Pensons aux progrès réalisés ces dernières années. Ils permettent au coordinateur des services d'urgence et d'aide à domicile, au télétravailleur, au livreur de e-commerce, au grand-père qui aide son petit à distance dans ses devoirs... de disposer d'outils qui n'existaient pas lors de la crise de 2008 (par exemple, la 4G).

Les opérateurs, mobilisés présentement sur la maintenance de leurs réseaux, doivent donc à la fois rester conscients des craintes exprimées sur leurs technologies, prendre des engagements sur la diminution de leur consommation carbonnée et leur respect de la privacy, tout en poursuivant avec leurs partenaires les déploiements de la fibre, en amorçant celui de la 5G et en complétant le réseau de la 4G. Et ce, dans un contexte où du retard aura été accumulé durant la pandémie et où les contraintes sur les budgets d'investissement restent fortes.

Recréer un leadership européen dans le numérique

Enfin, les réflexions engagées en France et en Europe sur la ré-évaluation de la géographie de nos chaines de valeur dans le domaine de la santé (équipements, médicaments) nous paraissent aussi se rapprocher du débat amorcé autour des risques de différentes natures associées à une dépendance trop forte des opérateurs vis-à-vis de Huawei dans le domaine des équipements télécoms ou des grandes plateformes de l'Internet. La 5G peut en fournir l'occasion car ce n'est pas qu'un tuyau plus gros. La définition par étape de ce standard sert aussi de rendez-vous pour accélérer la virtualisation des réseaux, qui devrait donner plus de flexibilité aux opérateurs dans le pilotage de leurs services, répondre aux besoins de la nouvelle industrie, mais aussi apporter plus d'options dans le choix de leurs fournisseurs. C'est l'occasion pour les opérateurs européens, non seulement de soutenir nos champions Ericsson et Nokia, mais aussi de les doter d'un écosystème de nouvelles firmes innovantes dans le domaine du matériel et du logiciel. Au risque d'être un peu schématique, disons que l'enjeu est également d'éviter que les réseaux et services de communication ne tendent à être des infrastructures sans valeur ajoutée pilotées par les clouds des GAFAM.

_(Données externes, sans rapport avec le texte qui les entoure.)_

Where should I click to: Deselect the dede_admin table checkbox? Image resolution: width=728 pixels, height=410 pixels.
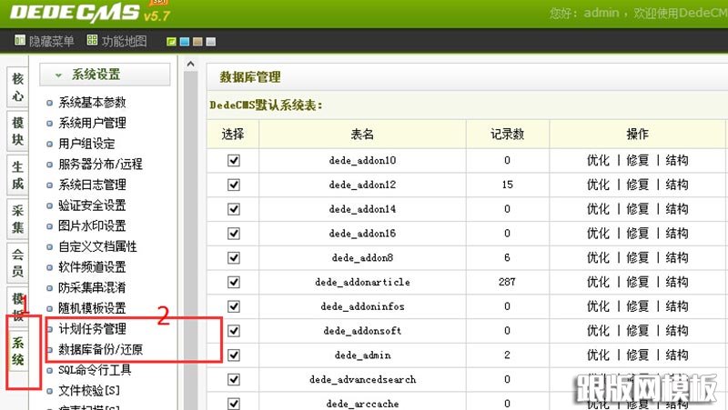(234, 355)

En conclusion, il va certes falloir faire des choix qui donnent une priorité plus claire aux budgets dans la santé, la transition énergétique et écologique, l'enseignement et la recherche, mais cela ne doit certainement pas se faire au détriment de l'innovation numérique. Celle-ci peut et doit bien au contraire être gérée comme un atout au service d'une société plus résiliente et plus juste.